Home Chef: The Home Chef app (iOS 4.8 / Android 4.3) integrates with Kroger accounts for seamless pickup and delivery management. The meal customization features — protein swaps, calorie-smart options, oven-ready upgrades — are easy to access in-app. Recipe cards display well on mobile. It's one of the more capable apps in the meal kit space.
App edge: Home Chef. Solid — Kroger integration is a genuine differentiator. Customization is well-executed. One of the better meal kit apps.
Customer Service and Account Management
Dinnerly: Dinnerly offers email and chat support during business hours. Response times are decent but slower than HelloFresh-owned brands. The self-service portal handles skips and plan changes, though the cancel flow is more involved than budget competitors like EveryPlate. Refund credits are issued for quality issues within 2–3 business days.
Home Chef: Home Chef's support combines web chat, email, and Kroger in-store assistance for pickup orders. Response times via chat are generally quick (under 10 minutes during business hours). The online account portal lets you skip, pause, change plans, and cancel without friction. Refund credits for delivery issues post to your account within 24 hours.
Customer service: comparable. Dinnerly: Adequate but not standout. Slower than HelloFresh-family brands; the cancel flow adds friction. Email-first support. Home Chef: Good — multi-channel support, clean self-service portal.
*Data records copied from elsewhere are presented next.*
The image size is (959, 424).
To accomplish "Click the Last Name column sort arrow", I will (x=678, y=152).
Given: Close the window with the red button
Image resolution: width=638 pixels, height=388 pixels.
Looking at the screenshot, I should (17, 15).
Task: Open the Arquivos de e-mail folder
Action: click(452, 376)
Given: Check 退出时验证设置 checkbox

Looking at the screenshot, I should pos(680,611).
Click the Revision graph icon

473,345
Kroger integration adds a physical support touchpoint most competitors lack.
Frequently Asked Questions
Is Dinnerly or Home Chef cheaper?
Dinnerly is cheaper. Dinnerly is $4.99–$8.99/meal with $8.99 shipping. Home Chef is $9.95–$13.95/meal with $9.99 shipping. For a 2-person, 3-meal plan, Dinnerly saves roughly $124/month.
Does Home Chef have printed recipe cards?
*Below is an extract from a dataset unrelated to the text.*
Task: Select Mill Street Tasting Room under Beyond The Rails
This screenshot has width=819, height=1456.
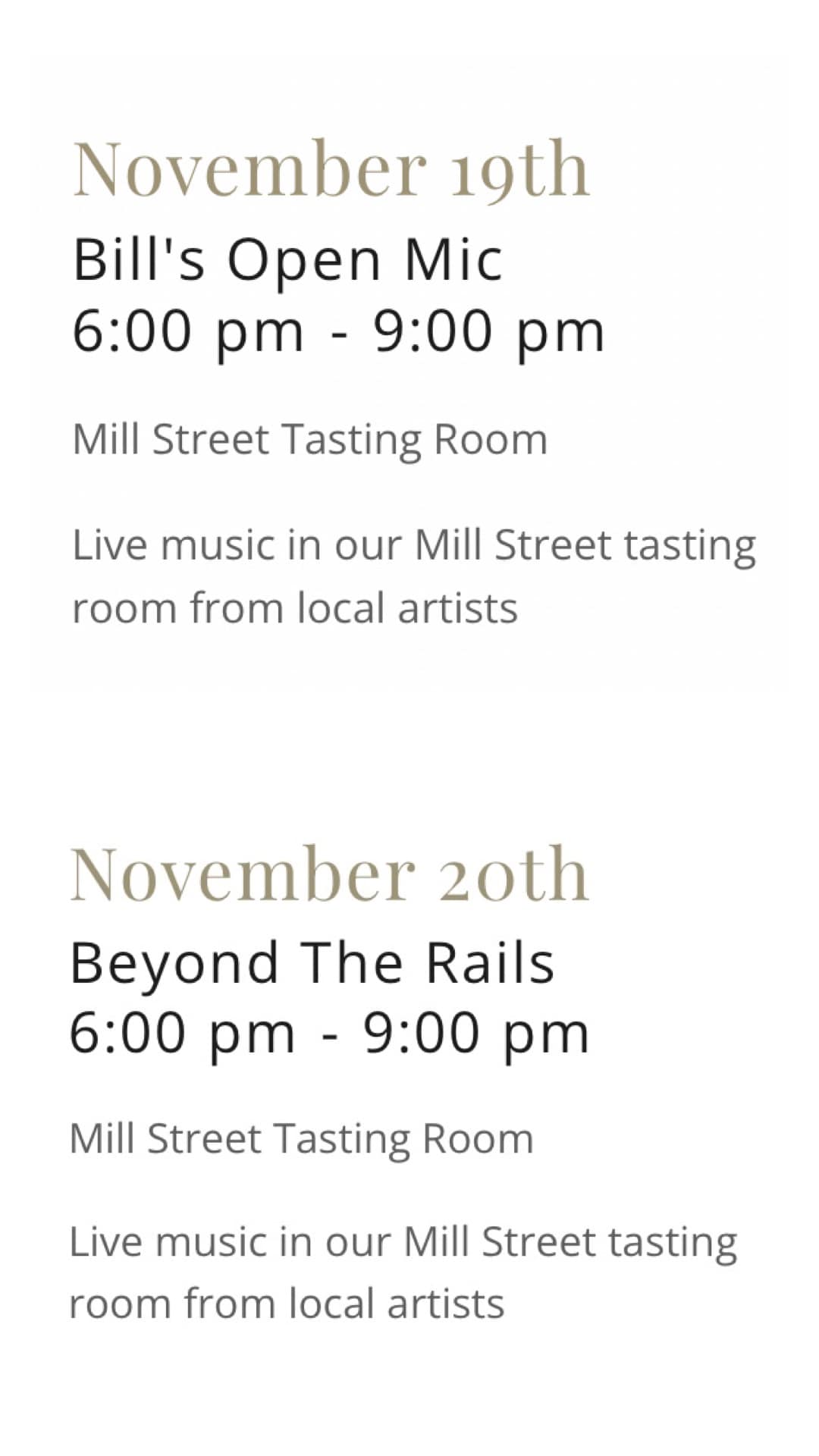Action: [x=301, y=1139]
Yes. Home Chef includes printed recipe cards. Dinnerly is digital-only for recipe instructions, accessed via app or website. If printed cards matter to your cooking experience, Home Chef is the clear choice.
Can you swap proteins on Dinnerly?
No. Dinnerly does not offer protein swaps. Home Chef allows protein customization on many weekly meals. This is one of Home Chef’s most useful differentiators.
Does Home Chef offer oven-ready meals?
Yes. Home Chef has oven-ready options requiring under 5 minutes of setup. Dinnerly does not have oven-ready options. Every Dinnerly meal requires active stovetop or oven cooking.
Which is better for a large family, Dinnerly or Home Chef?
Dinnerly is better on price for larger households. Home Chef is better if protein customization matters for different family members. Both offer 4-serving options. For a family of four, Dinnerly saves roughly $200–$250/month compared to Home Chef.